(Click-target data)
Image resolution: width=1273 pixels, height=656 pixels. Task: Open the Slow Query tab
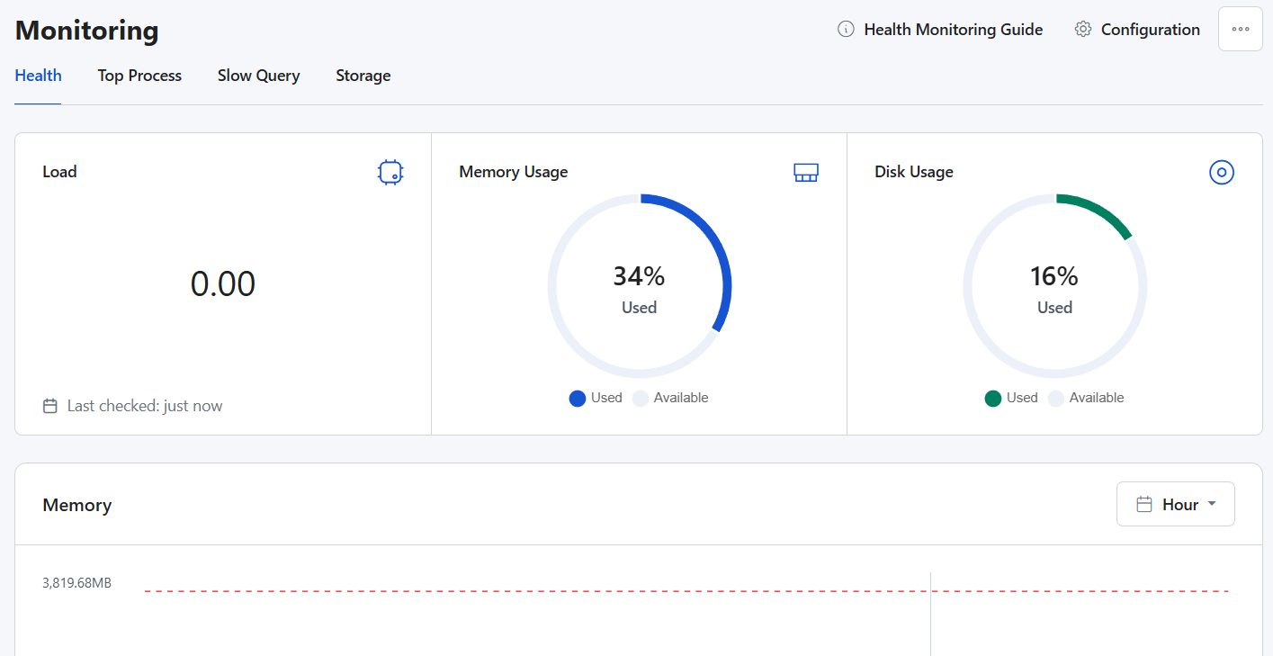click(x=258, y=76)
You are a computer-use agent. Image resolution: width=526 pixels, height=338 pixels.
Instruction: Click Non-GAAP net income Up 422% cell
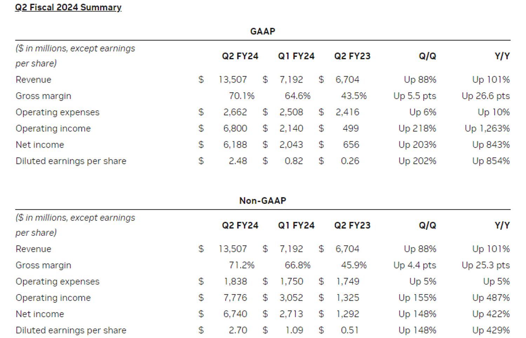tap(491, 314)
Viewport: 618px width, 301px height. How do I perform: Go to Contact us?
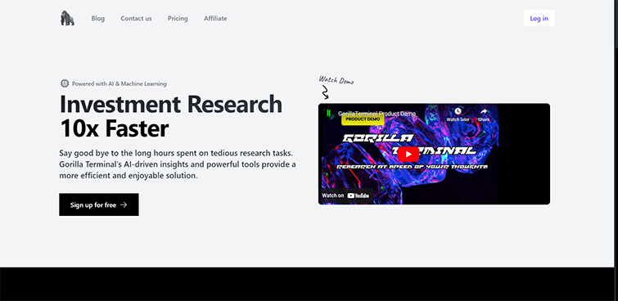136,19
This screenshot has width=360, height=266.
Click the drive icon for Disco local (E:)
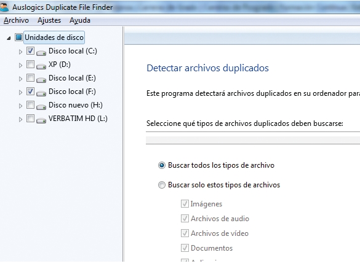pos(41,80)
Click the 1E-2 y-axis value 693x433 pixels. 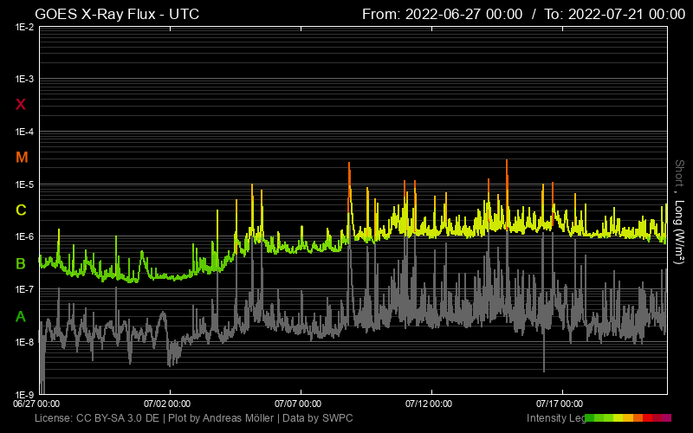coord(24,27)
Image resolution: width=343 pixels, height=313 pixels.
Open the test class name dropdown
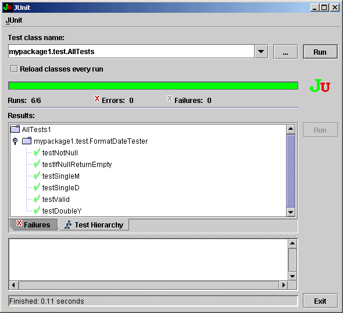[x=261, y=52]
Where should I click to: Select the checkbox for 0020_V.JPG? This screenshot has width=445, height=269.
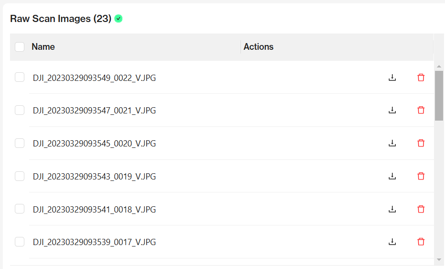(20, 143)
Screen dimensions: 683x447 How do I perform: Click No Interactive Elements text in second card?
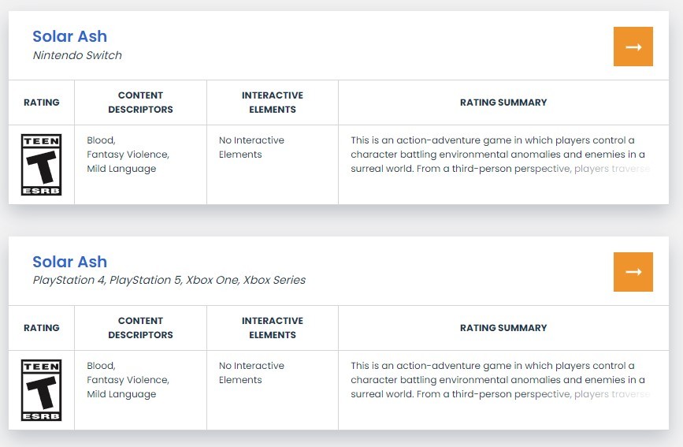(251, 373)
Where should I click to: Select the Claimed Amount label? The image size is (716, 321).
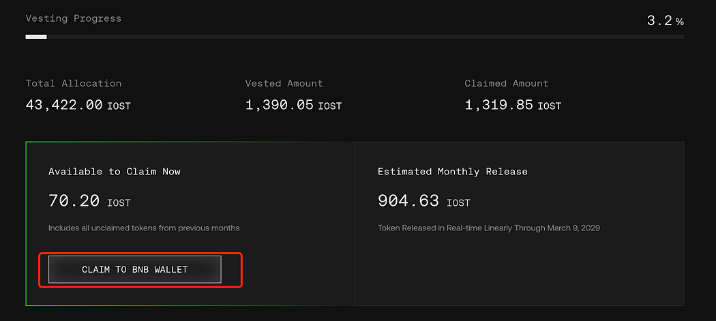[507, 84]
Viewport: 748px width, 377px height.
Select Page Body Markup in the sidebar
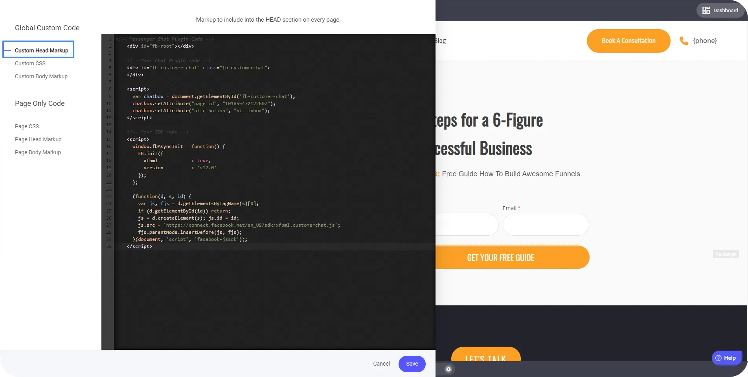click(38, 152)
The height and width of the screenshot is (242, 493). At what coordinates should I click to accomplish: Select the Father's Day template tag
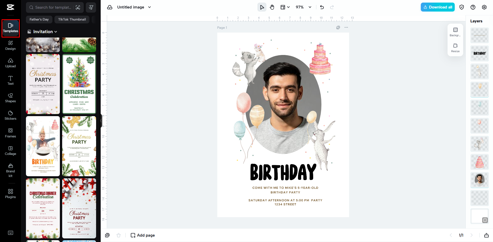point(39,19)
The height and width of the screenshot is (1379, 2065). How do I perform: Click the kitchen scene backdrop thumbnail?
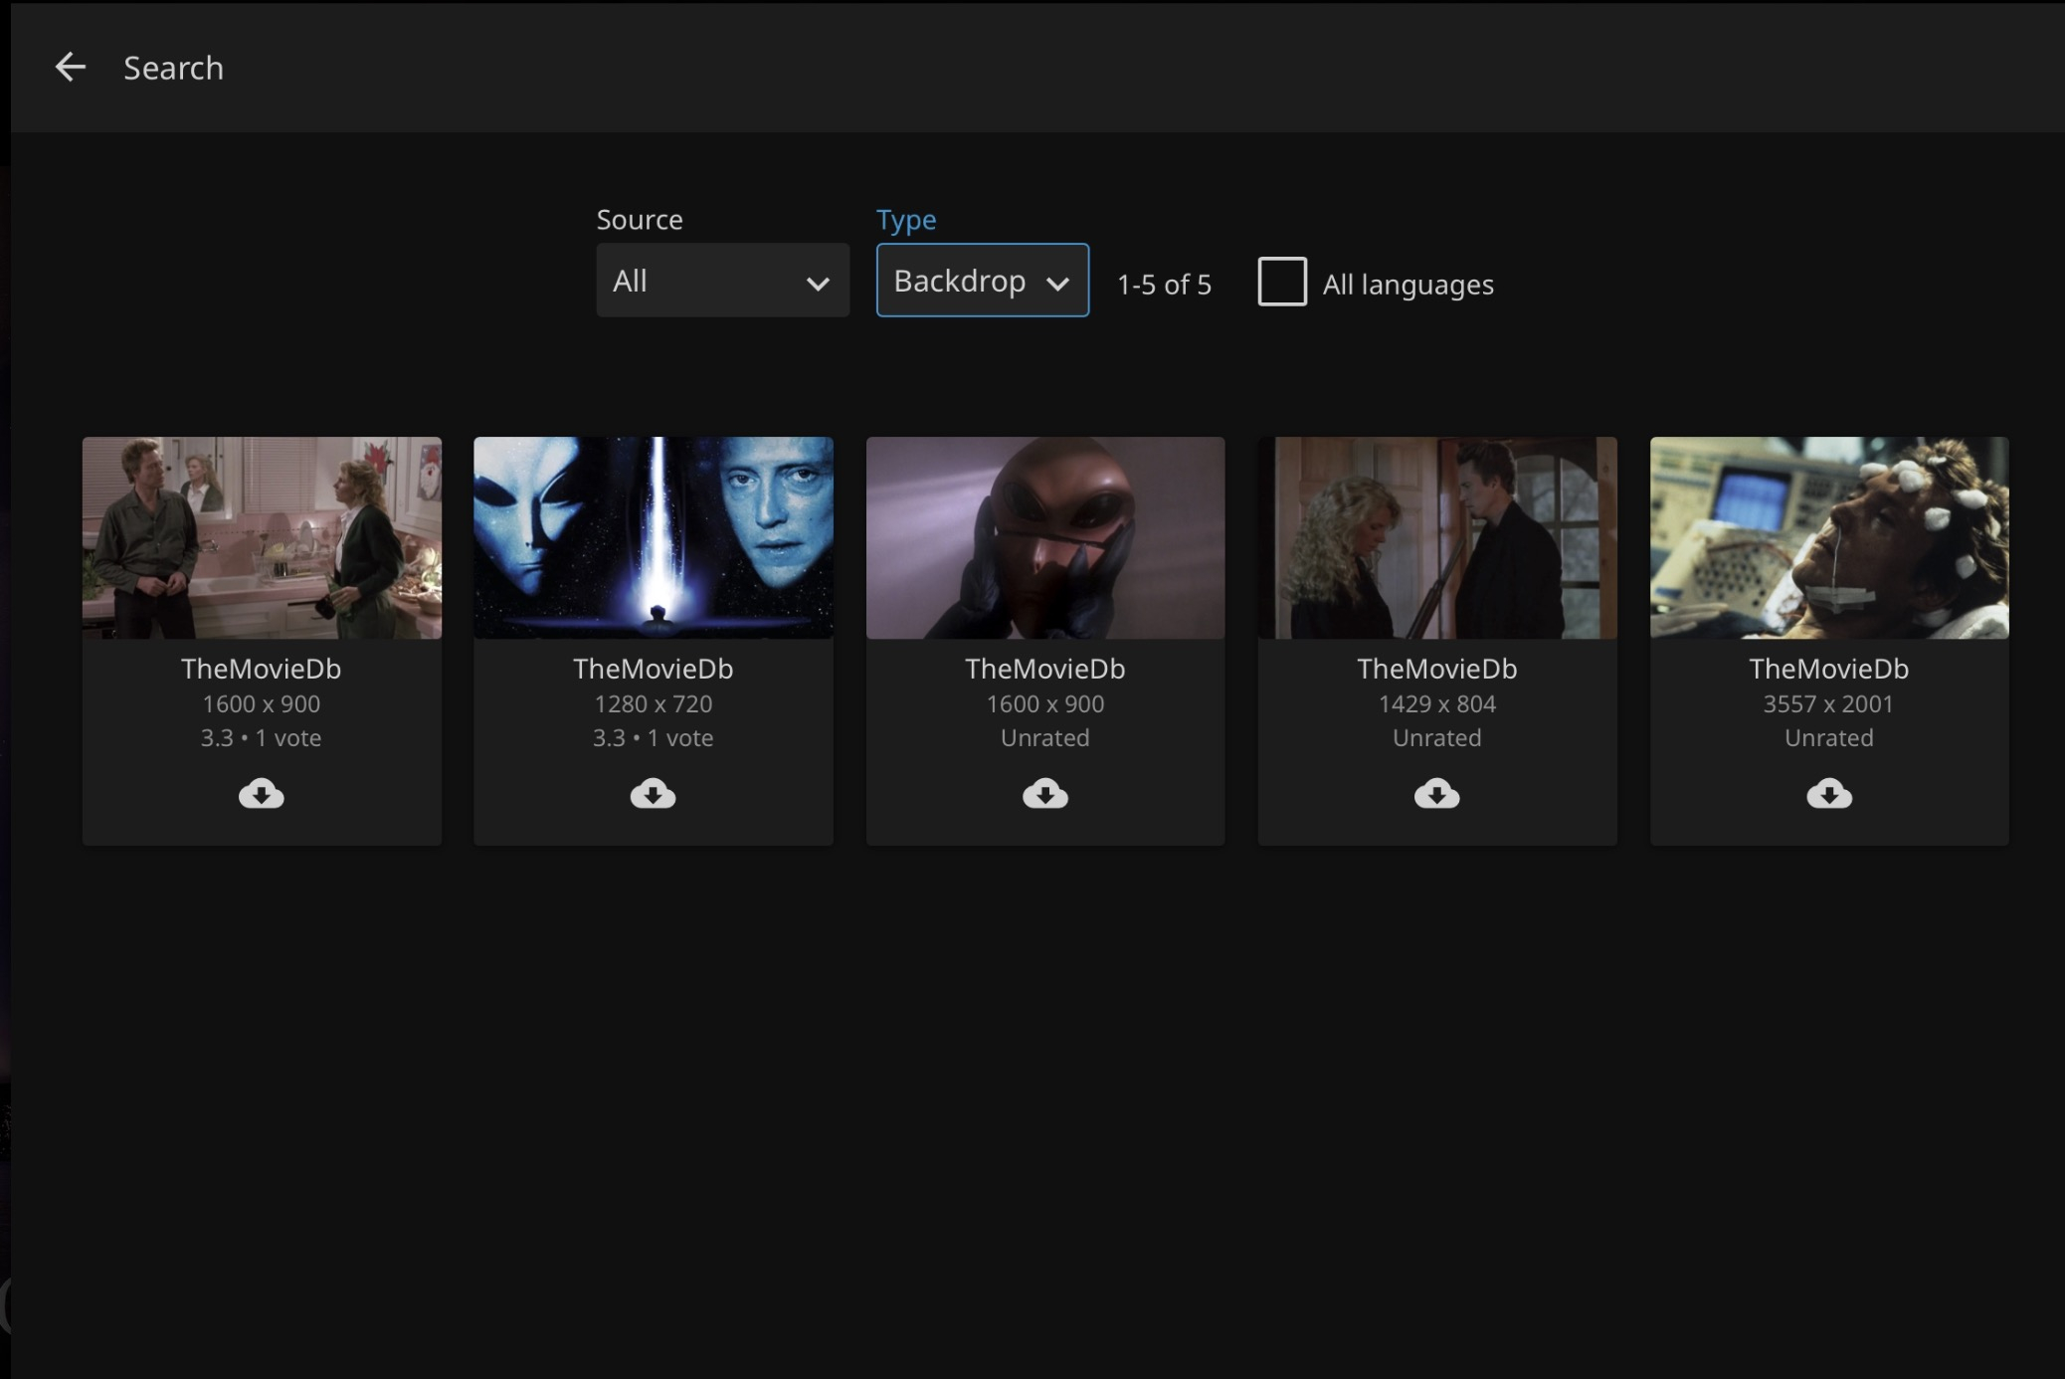262,537
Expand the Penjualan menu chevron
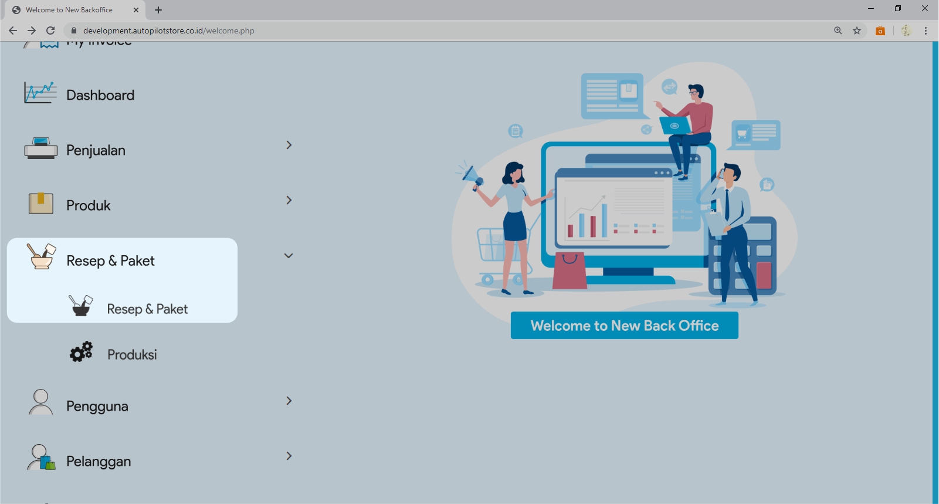The height and width of the screenshot is (504, 939). [289, 145]
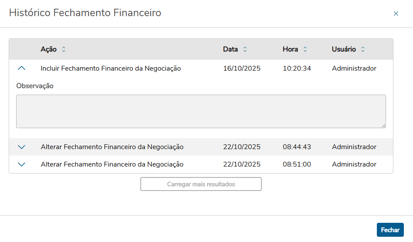The height and width of the screenshot is (242, 413).
Task: Sort by Data using its arrow icon
Action: coord(245,50)
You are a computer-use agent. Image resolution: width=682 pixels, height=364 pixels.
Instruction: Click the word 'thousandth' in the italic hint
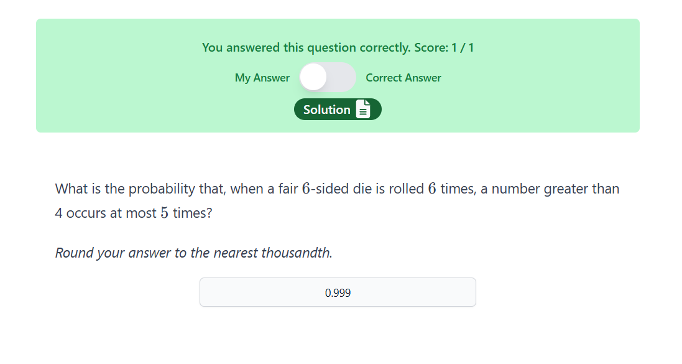tap(295, 253)
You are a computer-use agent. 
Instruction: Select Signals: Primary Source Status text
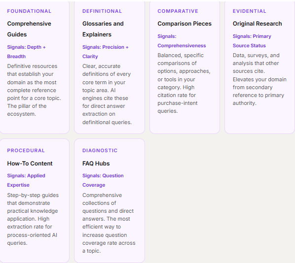click(252, 41)
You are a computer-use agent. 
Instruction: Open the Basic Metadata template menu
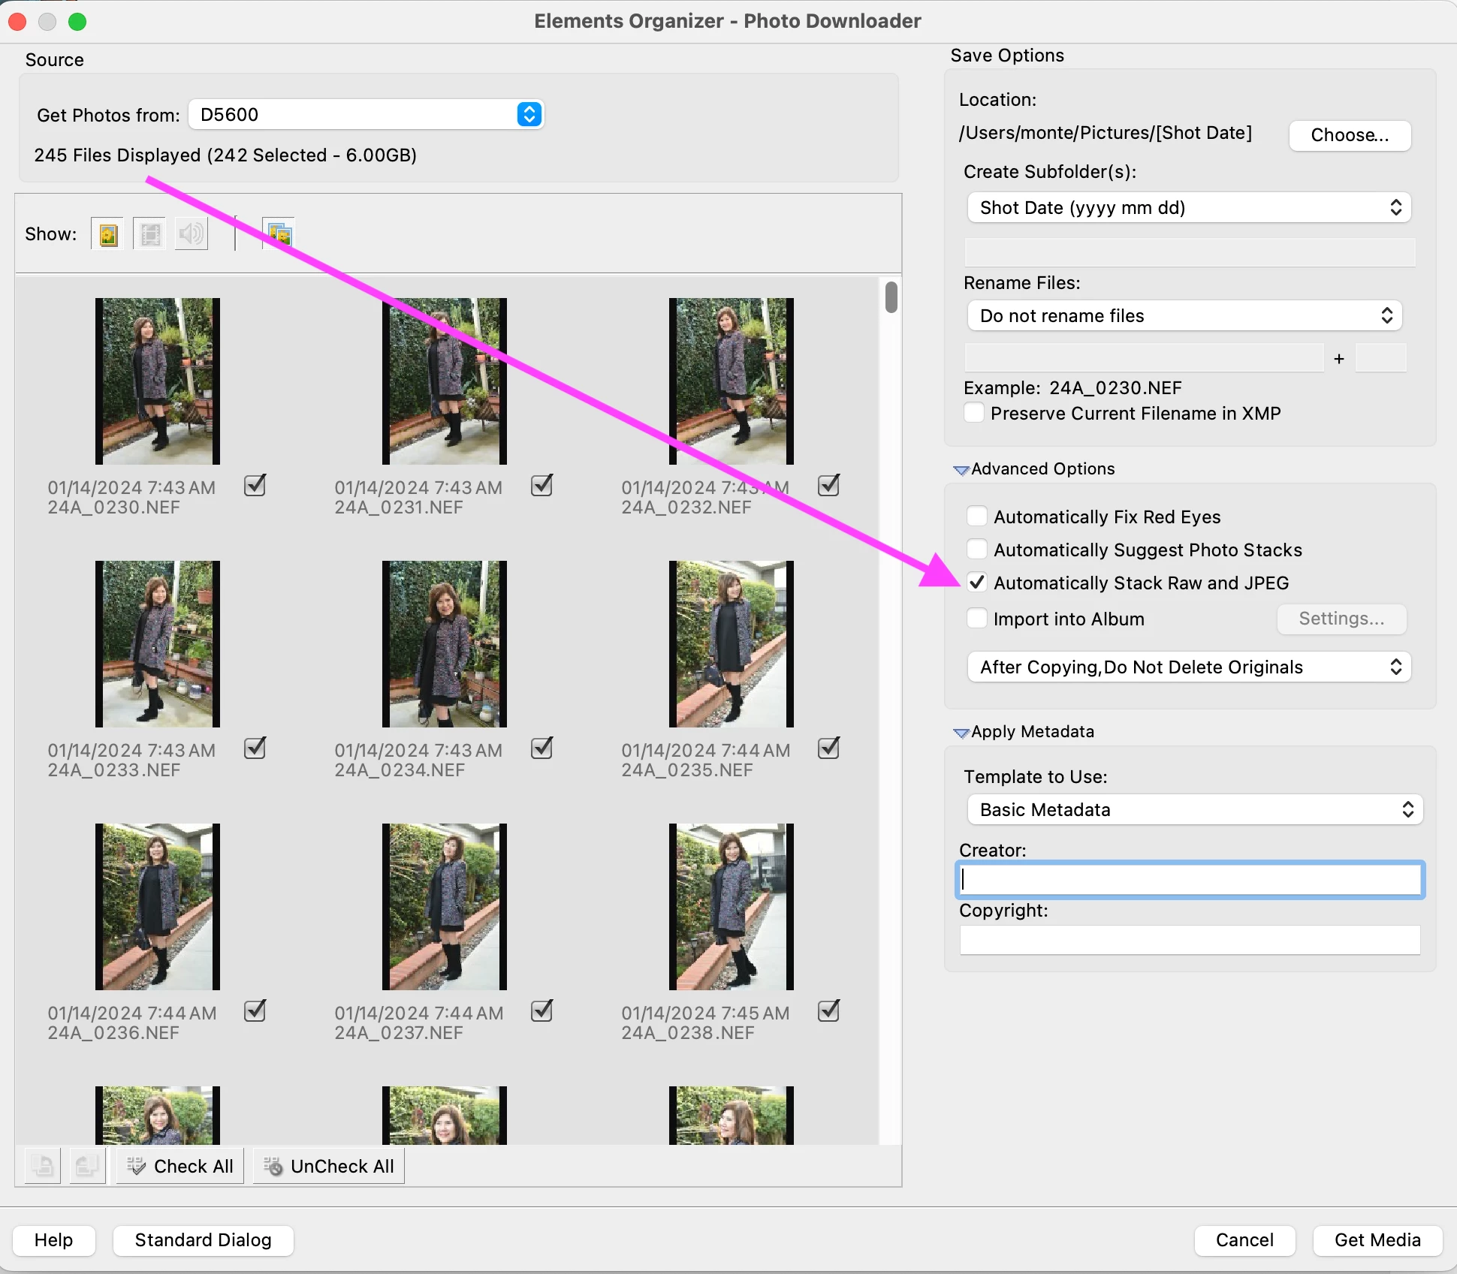pos(1194,810)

> _Work required_
List every line of the material above that contains the string "text", treating uppercase and lowercase letters as distinct.

> _Output of the exercise_
Screen dimensions: 683x447 How do I perform: Click No Interactive Elements text in second card?
Instruction: Select Signals: Primary Source Status text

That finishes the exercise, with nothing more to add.